Graphing $y=ax^2+ bx + c$ by completing the square
Add and subtract the square of half the coefficent of $x$.
Group the perfect square trinomial.
Write the trinomial as a square of a binomial.
Rewrite $y = x^2 + 6x + 8$ into $y = a(x-h)^2 + k$.

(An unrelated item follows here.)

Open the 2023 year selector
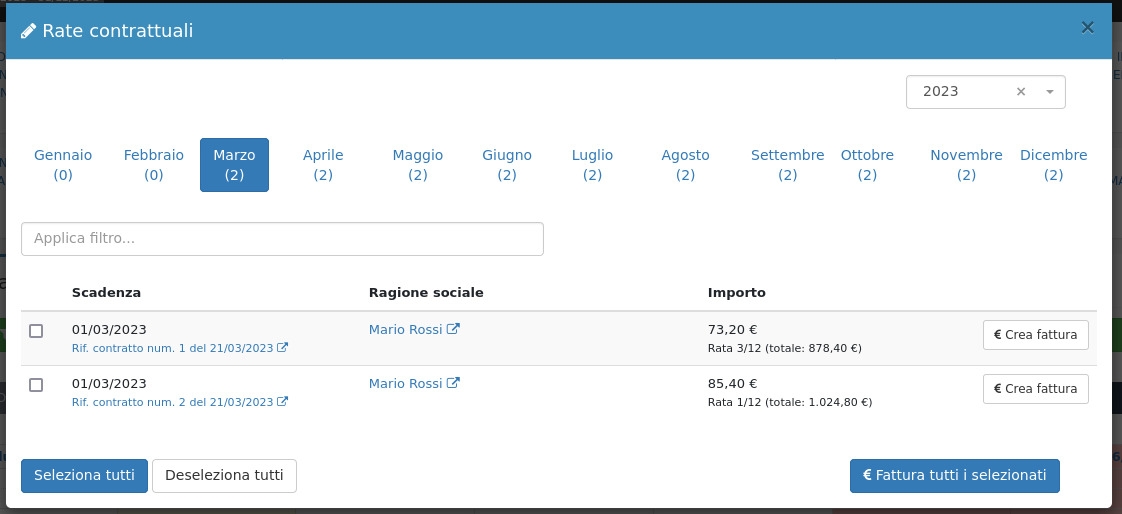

I've tried solving this but I get a bit confused at the step where I have to "write the trinomial as a square of a binomial". Not exactly sure how to do that.
On
$$x^2+6x+8=(x+3)^2-1$$
and now try difference of squares...
In general:
$$x^2\pm ax=\left(x\pm\frac a2\right)^2-\frac{a^2}4$$
On
To complete the square for the equation:
$y = x² + 6x + 8$
Start by:
1) $x^2+6x+8$
2) $x^2+\dfrac 62x +8$ *divide the bx by 2
3) $(x^2+\dfrac 62x + (\dfrac 62)^2)+8$ *square the bx term to form a perfect square
4) $(x^2+ 3x + (36/4))+8$
5) $(x^2+3x + 9)+8-9$ *add the inverse of the c term
6) $(x^2+3x+9)-1$ *factor the perfect square
7) $(x+3)^2-1$
8) $y=(x+3)^2-1$
Hint $\rm\,\ \ X^2\! + 2b\, X\! + c\ =\ \overbrace{(X^2\! + 2b\,X\! + b^2)}^{\rm complete\ \ the\ \ \color{#c00}{square}}\! -\! b^2\!+c\ =\ \overbrace{(X + b)^2}^{\rm \color{#c00}{square}} - b^2\!+c $